課題 1:
精神分析と『オイディプス王』についての本文を読み、次の問いに答えてください。
(a) ラカンは『エクリ』の中で、「ファルスを持たない者」つまり女を何であると述べていますか?
(b) バトラーが「ファルスを持つこと」と「ファルスであること」の違いを主張しているのは、どの著作の中ですか?
(c) 物語のテキストレベルで、夫のファルスに当たるものは何ですか?
課題 2: 精神分析の視点から『オイディプス王』を読み直す本文を、最後の文の後から書き進めてもらえますか?

本文:

====

みなさま、すでにお気付きかと思いますが、フロイトは男性の欲望に焦点を当てていますね。フロイトが男性の欲望に焦点を当てていることを念頭に入れて更なる可能性を追究すると、ジャック・ラカンの理論を用いて女性の欲望に焦点を当てることでフロイト理論に挑戦することができます。これは研究として、とても面白いです。そのため、フロイトとの比較において、ジャック・ラカンによる別の視点を紹介したいと思います。

 

ラカンは『エクリ』という超難解な論文集の中で、「ファルスを持たない者」つまり女が「ファルスであるものだ」と述べています。いったいどういうことなのか、ラカンは超難解なのでいろいろ解釈が試みられていますが、まあファルスというのは男性の象徴のようなものですが、だからこそ男性はそれに頼るしかないという意味において男はファルスを持った女で、一見して男に設定されている主体位置を反映し、保証するものは、実は女であるという理論です。

 

このラカンの概念をジュディス・バトラーが発展させていて、そっちの方がわかりやすいかもしれないので紹介します。バトラーは『ジェンダートラブル』の中で、「ファルスを持つこと」と「ファルスであること」の違いを主張しています。彼女は、女性が「ファルスであること」は、「ファルスを持つこと」ではなくて「ファルスの権力を具現化すること」だと述べています。

 

フロイトの分析に対する私の分析

ラカンは難解なので、ラカンに関してはまた別の機会に詳細をご紹介するとします。この時点で注目していただきたいのは、私が先に述べたように、フロイトは男性の欲望に焦点を当てていますね。一方で、ラカン派の理論を用いて『オイディプス王』を読み直してみると、女性の欲望に焦点を当てて作品の再解釈を試みることが可能になるのです。そうです。これが精神分析の文学研究への応用です。

 

さて、ラカン派の理論を応用して、『オイディプス王』を再解釈してフロイトに対抗してみましょう。ちなみに文学研究における「対抗」とはネガティブな意味ではありません。私はフロイトラカンも大好きなので、あれこれ言い合うことで議論を発展させることで彼らに接近することができる。そうするとフロイト理論がより一層生き生きとしてくる、それが研究です。

 

フロイトは男性の欲望に焦点を当てていますが、ラカン的な思想から『オイディプス王』の物語の中に女性の欲望を観察することができます。どういうことかと言うと、この物語のテキストの背後に、夫の後継者として息子に王位継承することを望む母親の願望を読み取ることが出来ます。もちろん実の息子だとは知らないわけですから、精神分析学的な意味での「無意識の願望」ということです。そして、この種の母親の願望とは、彼女の夫のファルス(物語のテキストレベルでは王位)に対する羨望と、夫の権威に対する敵意からくるものであると考えることが可能です。

====

資料:
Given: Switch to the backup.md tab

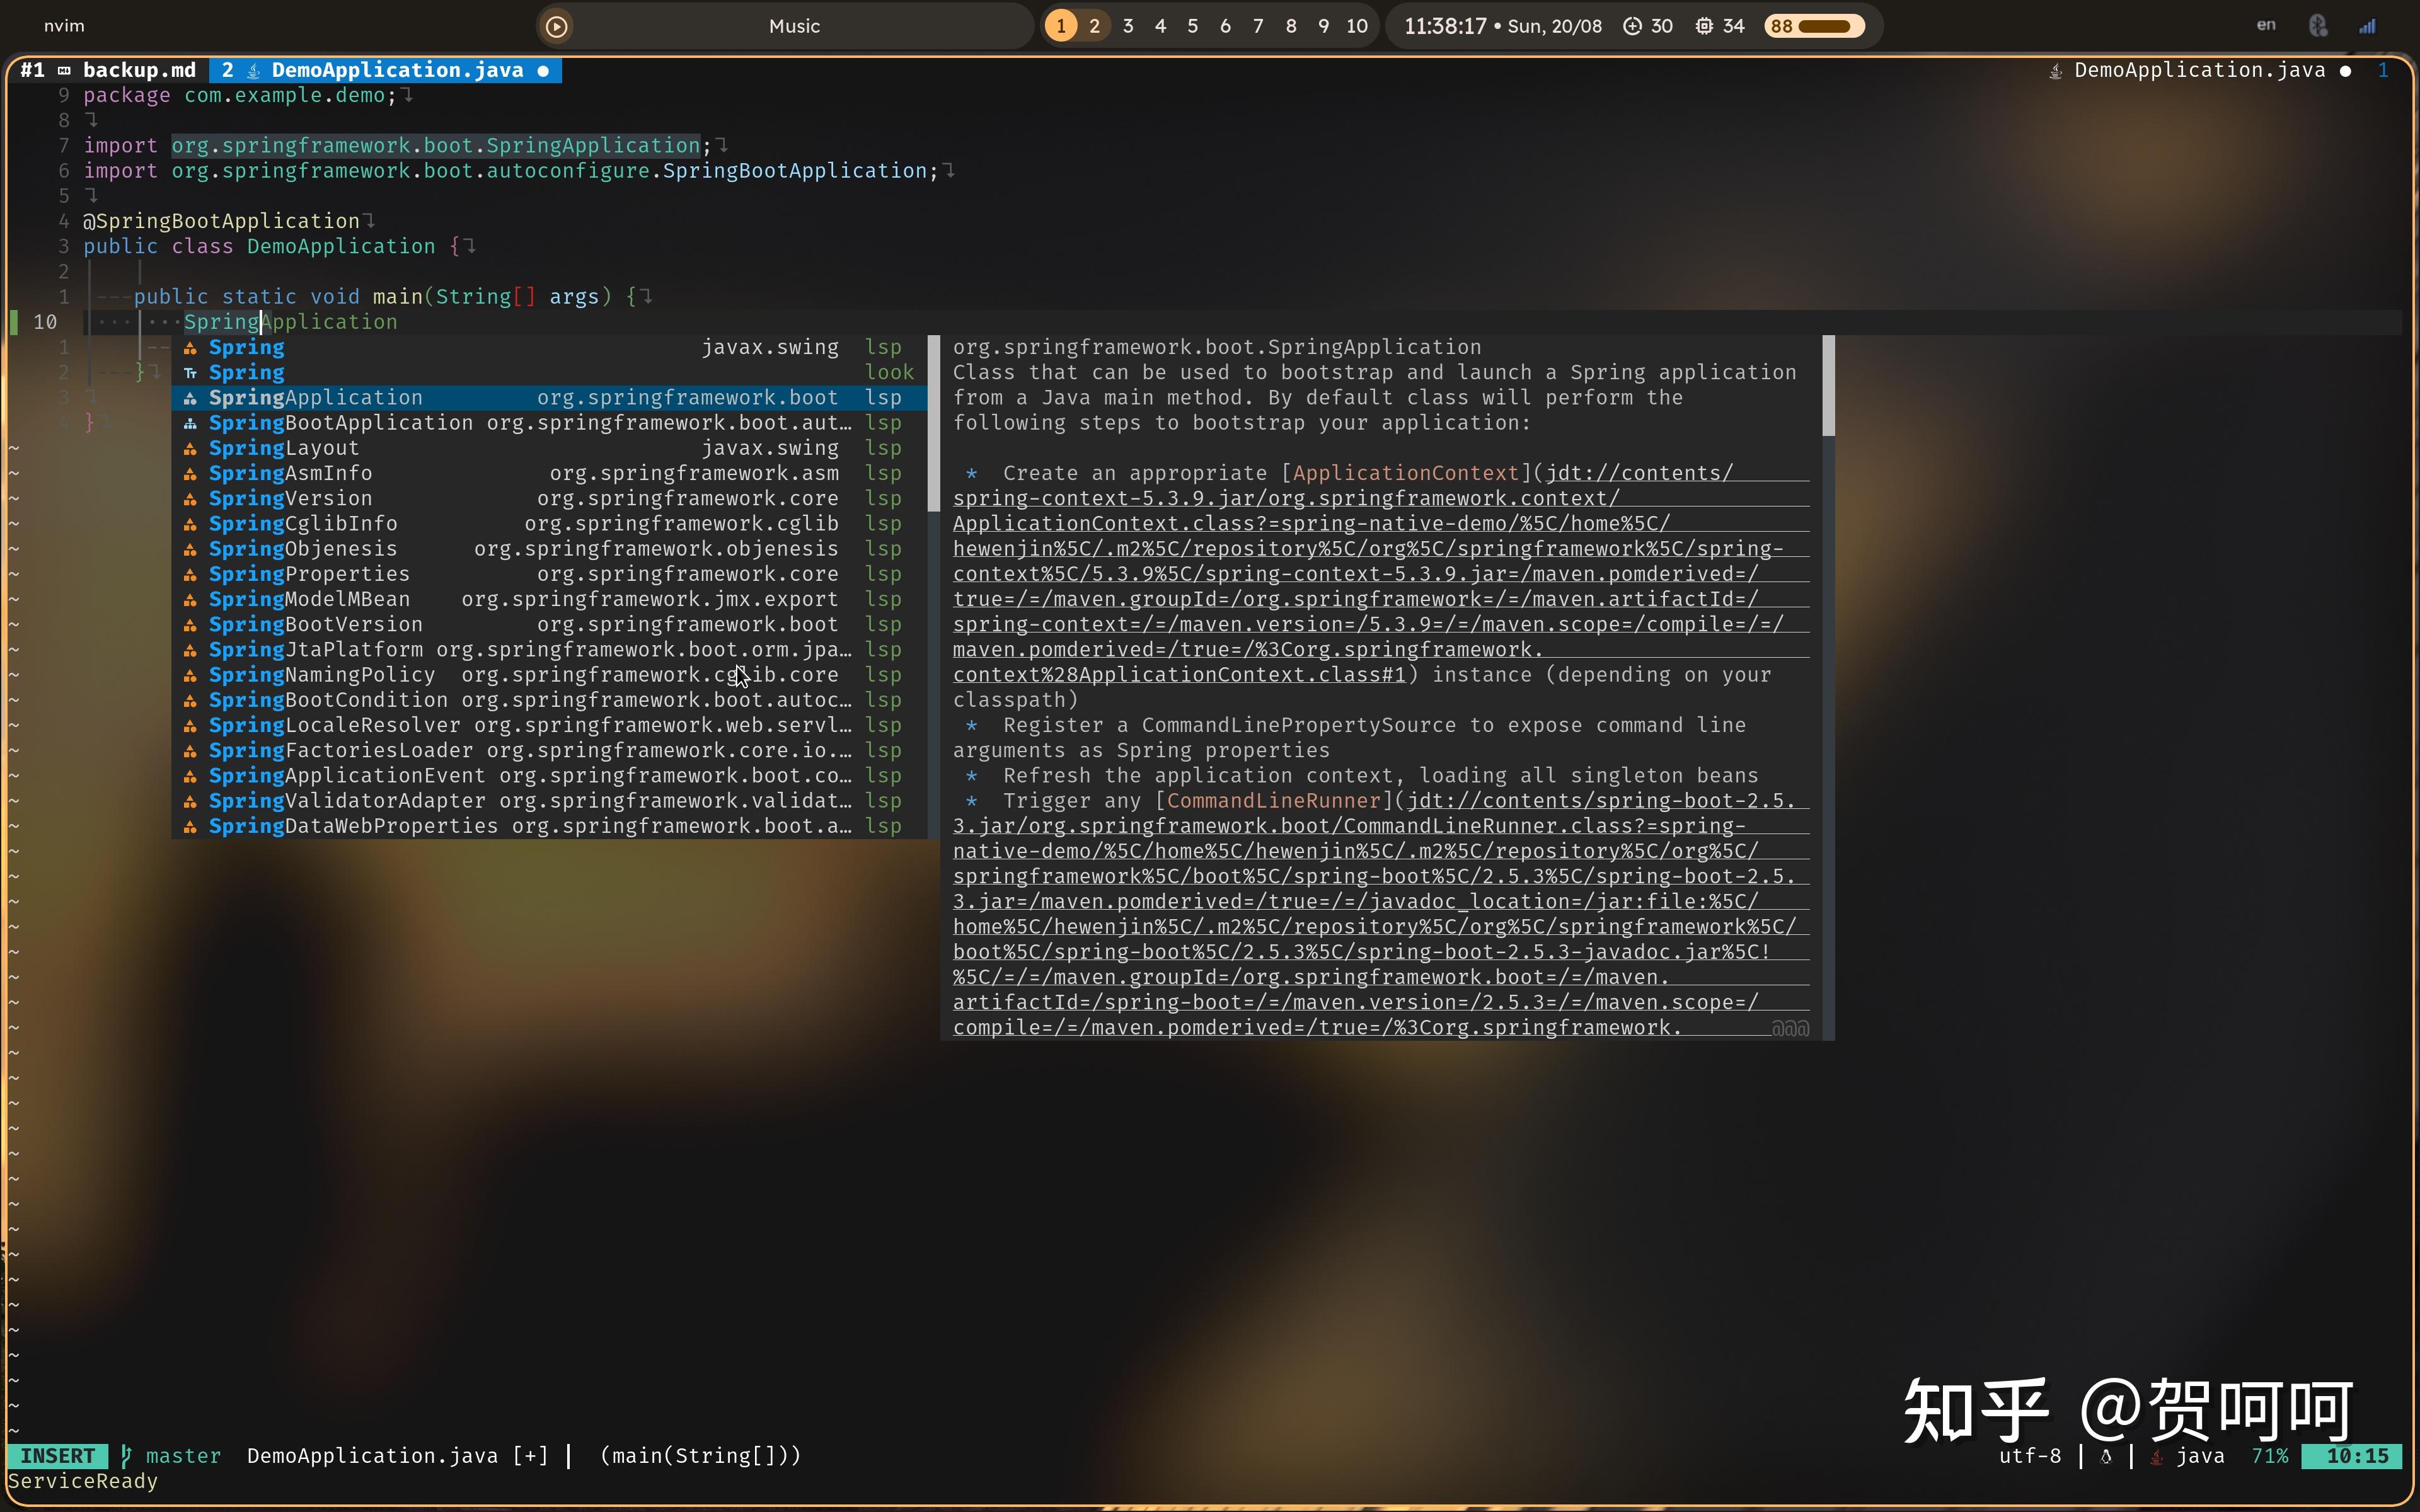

====

回答 1:
(a) 「ファルスであるもの」
(b) 『ジェンダートラブル』
(c) 王位

回答 2:
実はフロイトは、「ペニス羨望」という概念を提唱していて、それはどのようなものかというと、女児は自分にペニスがないことを発見して自分が最初から「去勢」された存在であることに気付き羨望を抱くというものです。ペニスは肉体的なものですがファルスは象徴的なもので「権力」とかそういったものも含まれます。フロイトの「ペニス羨望」の概念を思い出してみると、フロイトは彼自身の『オイディプス王』考察において、男性の欲望に焦点を当てていますが、実はフロイト自身が少なくとも『オイディプス王』考察の論文で書かなかったこと、彼の「ペニス羨望」の概念を応用して女性の欲望として『オイディプス王』を再解釈することも可能なのです。

 

つまり王妃のラカン的なファルス(男性的権力)への羨望は、フロイトのペニス羨望に基づいていると解釈することができるということです。

 

この王妃も若いころならいざ知らず。というのも、古典的な考え方をすれば、男性の性的衝動は女性を征服したいという支配の願望から生じているのに対し、女性の性的衝動は男性に支配されたいという欲求からきていると精神分析学的には見ることができます。現代のイデオロギーで言ってるんじゃないですよ。あくまでもクラシカルな精神分析学的観点から言っています。

 

こうした衝動は、支配したい男性と支配されたい女性という構図で、若い時には需要と供給のバランスをうまく保っていますが、だんだん女性も子供を育て上げてきたころには、自己顕示欲が男性と同等レベルか、それまで不当であった反動でそれ以上まで増加してくるものです。したがって、イオカステの潜在的な意識レベルにおける夫の権力への羨望と敵対心は、平等でありたいと切に願う彼女の欲求、あるいは最初からファルス的な権利をはく奪され去勢されたくやしさが生み出す敵対心からくるものであると解釈できます。

 

更なる研究

研究においては、ここで終わってはいけません。自分の主張した論をサポートしないと単なる思い込みになってしまいますので、論拠を提示しましょう。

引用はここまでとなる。